Study material Start Marker
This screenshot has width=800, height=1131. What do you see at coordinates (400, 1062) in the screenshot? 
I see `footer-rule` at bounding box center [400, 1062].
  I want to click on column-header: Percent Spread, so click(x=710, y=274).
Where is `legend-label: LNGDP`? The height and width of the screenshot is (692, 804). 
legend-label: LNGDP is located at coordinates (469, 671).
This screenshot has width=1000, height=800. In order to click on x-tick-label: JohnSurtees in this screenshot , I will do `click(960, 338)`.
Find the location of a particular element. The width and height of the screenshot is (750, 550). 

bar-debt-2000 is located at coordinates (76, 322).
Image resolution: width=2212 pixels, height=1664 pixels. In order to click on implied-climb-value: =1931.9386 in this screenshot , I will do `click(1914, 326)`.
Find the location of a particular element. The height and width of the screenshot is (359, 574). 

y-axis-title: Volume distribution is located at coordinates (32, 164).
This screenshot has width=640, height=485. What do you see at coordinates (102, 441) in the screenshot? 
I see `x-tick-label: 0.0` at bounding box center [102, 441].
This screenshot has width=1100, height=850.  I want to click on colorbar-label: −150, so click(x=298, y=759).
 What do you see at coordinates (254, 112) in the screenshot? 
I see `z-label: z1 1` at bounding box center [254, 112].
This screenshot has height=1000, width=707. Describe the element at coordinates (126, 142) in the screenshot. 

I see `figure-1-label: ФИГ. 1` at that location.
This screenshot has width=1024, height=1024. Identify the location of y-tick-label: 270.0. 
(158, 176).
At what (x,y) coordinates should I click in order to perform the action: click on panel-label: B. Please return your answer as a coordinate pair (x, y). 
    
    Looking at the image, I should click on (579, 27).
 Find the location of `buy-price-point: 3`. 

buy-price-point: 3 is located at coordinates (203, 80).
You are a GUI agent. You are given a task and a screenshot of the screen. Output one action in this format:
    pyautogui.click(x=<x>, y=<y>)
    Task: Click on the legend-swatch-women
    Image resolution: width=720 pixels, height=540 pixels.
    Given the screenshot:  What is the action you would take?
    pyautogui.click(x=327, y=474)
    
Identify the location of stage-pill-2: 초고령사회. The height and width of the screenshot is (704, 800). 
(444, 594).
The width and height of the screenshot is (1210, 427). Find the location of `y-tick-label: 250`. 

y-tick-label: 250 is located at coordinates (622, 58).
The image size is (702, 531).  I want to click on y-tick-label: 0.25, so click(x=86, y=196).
Study material End Marker
▶ **Exercise goal**: Convert every line of the items above into a JSON list of strings, with one string per line and blank lines omitted.

▶ **Your response**:
[
  "This screenshot has width=800, height=1131. What do you see at coordinates (400, 1062) in the screenshot? ",
  "I see `footer-rule` at bounding box center [400, 1062].",
  "  I want to click on column-header: Percent Spread, so click(x=710, y=274).",
  "Where is `legend-label: LNGDP`? The height and width of the screenshot is (692, 804). ",
  "legend-label: LNGDP is located at coordinates (469, 671).",
  "This screenshot has width=1000, height=800. In order to click on x-tick-label: JohnSurtees in this screenshot , I will do `click(960, 338)`.",
  "Find the location of a particular element. The width and height of the screenshot is (750, 550). ",
  "bar-debt-2000 is located at coordinates (76, 322).",
  "Image resolution: width=2212 pixels, height=1664 pixels. In order to click on implied-climb-value: =1931.9386 in this screenshot , I will do `click(1914, 326)`.",
  "Find the location of a particular element. The height and width of the screenshot is (359, 574). ",
  "y-axis-title: Volume distribution is located at coordinates (32, 164).",
  "This screenshot has width=640, height=485. What do you see at coordinates (102, 441) in the screenshot? ",
  "I see `x-tick-label: 0.0` at bounding box center [102, 441].",
  "This screenshot has width=1100, height=850.  I want to click on colorbar-label: −150, so click(x=298, y=759).",
  " What do you see at coordinates (254, 112) in the screenshot? ",
  "I see `z-label: z1 1` at bounding box center [254, 112].",
  "This screenshot has height=1000, width=707. Describe the element at coordinates (126, 142) in the screenshot. ",
  "I see `figure-1-label: ФИГ. 1` at that location.",
  "This screenshot has width=1024, height=1024. Identify the location of y-tick-label: 270.0. ",
  "(158, 176).",
  "At what (x,y) coordinates should I click in order to perform the action: click on panel-label: B. Please return your answer as a coordinate pair (x, y). ",
  "    Looking at the image, I should click on (579, 27).",
  " Find the location of `buy-price-point: 3`. ",
  "buy-price-point: 3 is located at coordinates (203, 80).",
  "You are a GUI agent. You are given a task and a screenshot of the screen. Output one action in this format:",
  "    pyautogui.click(x=<x>, y=<y>)",
  "    Task: Click on the legend-swatch-women",
  "    Image resolution: width=720 pixels, height=540 pixels.",
  "    Given the screenshot:  What is the action you would take?",
  "    pyautogui.click(x=327, y=474)",
  "Identify the location of stage-pill-2: 초고령사회. The height and width of the screenshot is (704, 800). ",
  "(444, 594).",
  "The width and height of the screenshot is (1210, 427). Find the location of `y-tick-label: 250`. ",
  "y-tick-label: 250 is located at coordinates (622, 58).",
  "The image size is (702, 531).  I want to click on y-tick-label: 0.25, so click(x=86, y=196)."
]